> TASK DESCRIPTION
Every record below must be copied exactly, with images dropped.

*** RECORDS TO USE Section Begins ***

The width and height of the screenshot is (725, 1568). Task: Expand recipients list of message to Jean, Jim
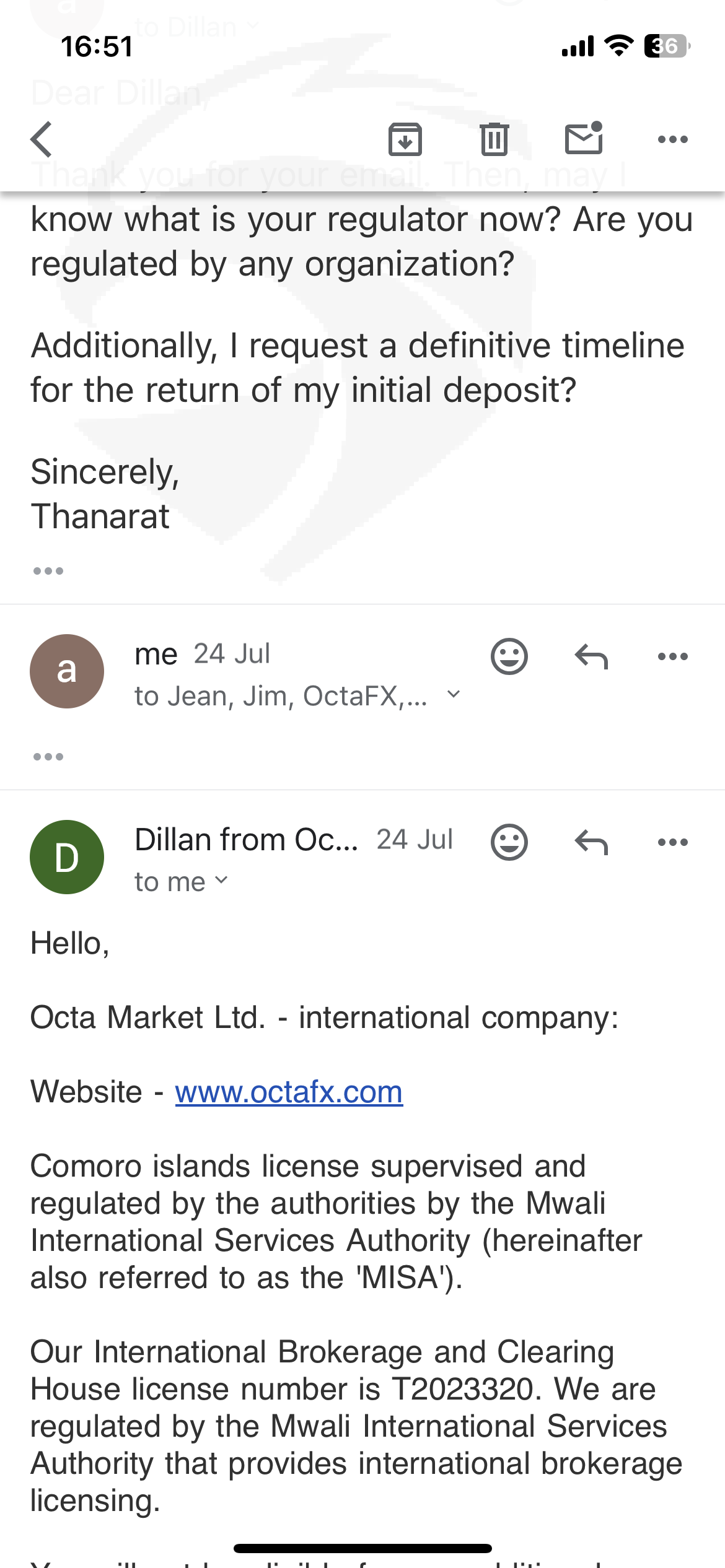click(x=454, y=695)
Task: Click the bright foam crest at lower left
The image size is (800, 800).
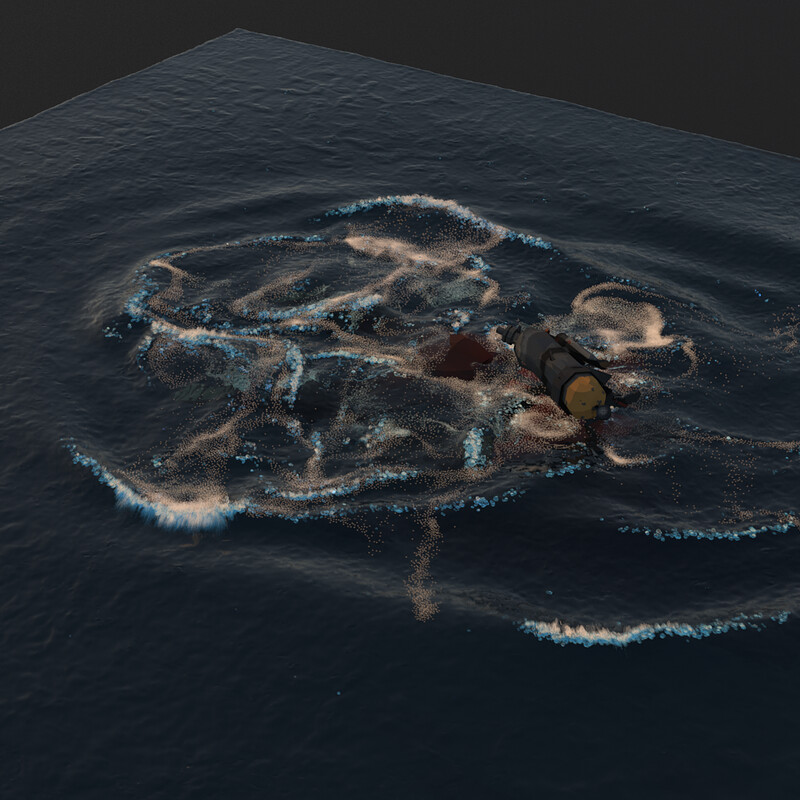Action: [185, 510]
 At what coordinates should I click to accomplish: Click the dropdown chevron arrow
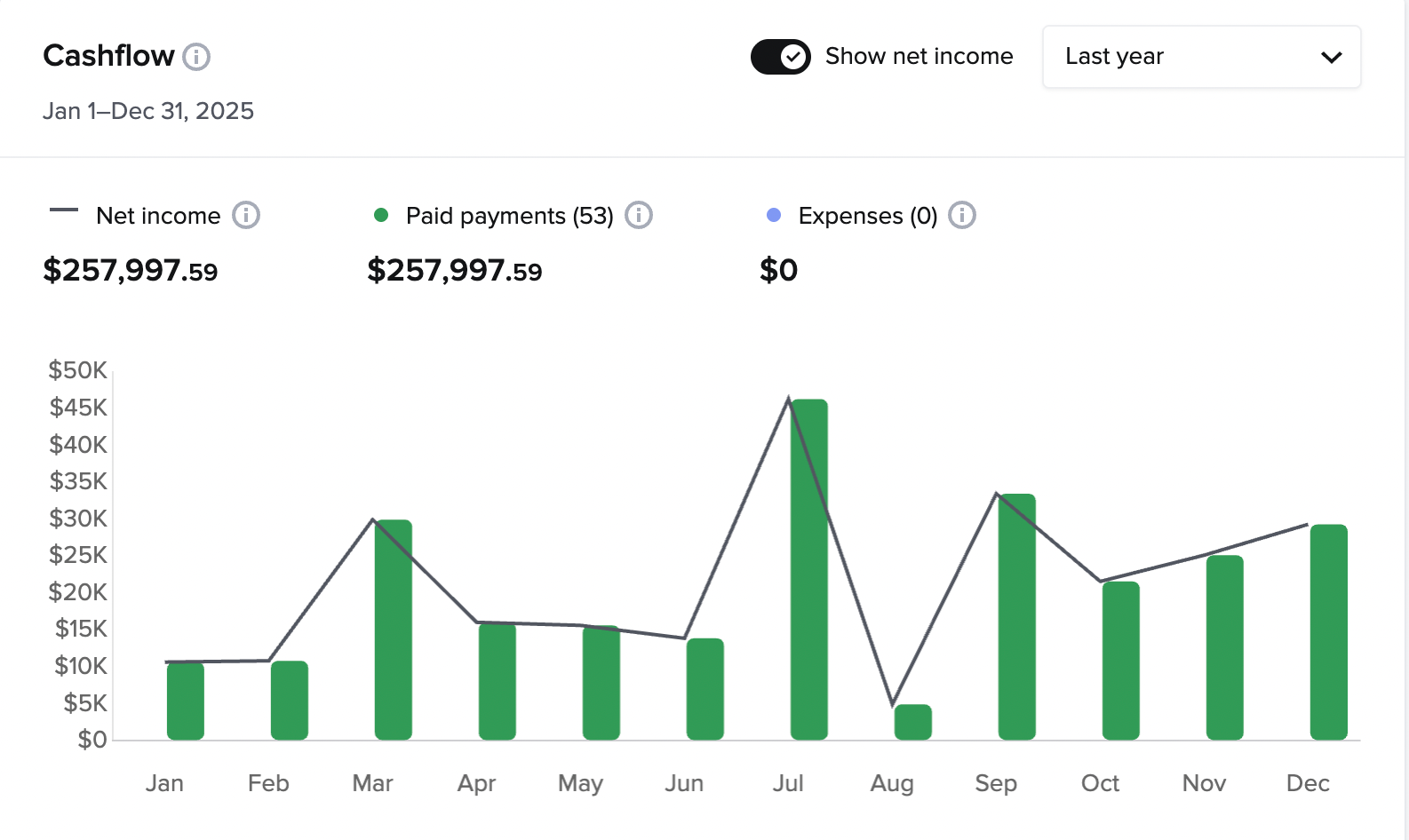(x=1331, y=58)
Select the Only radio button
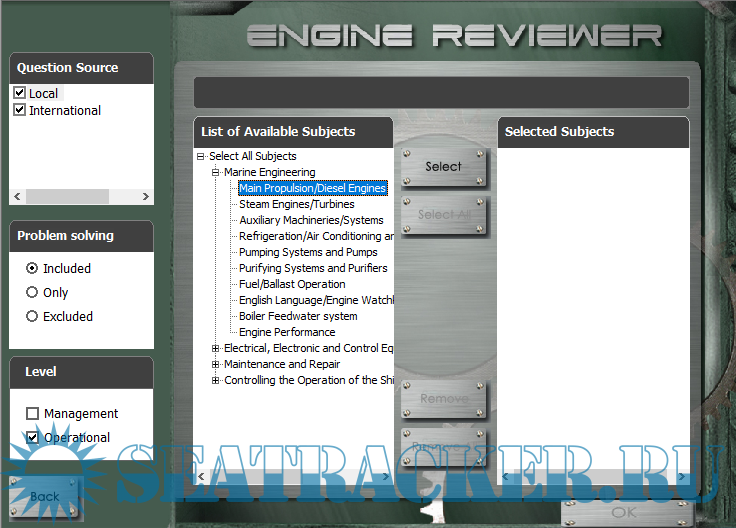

*** RECORDS TO USE Section Ends ***

> OUTPUT OF THE EXERCISE
The width and height of the screenshot is (725, 1568). Task: Expand recipients list of message to Jean, Jim
click(x=454, y=695)
Task: Click the bright foam crest at lower left
The image size is (800, 800).
Action: [185, 510]
 At what coordinates should I click to accomplish: Click the dropdown chevron arrow
(x=1331, y=58)
Select the Only radio button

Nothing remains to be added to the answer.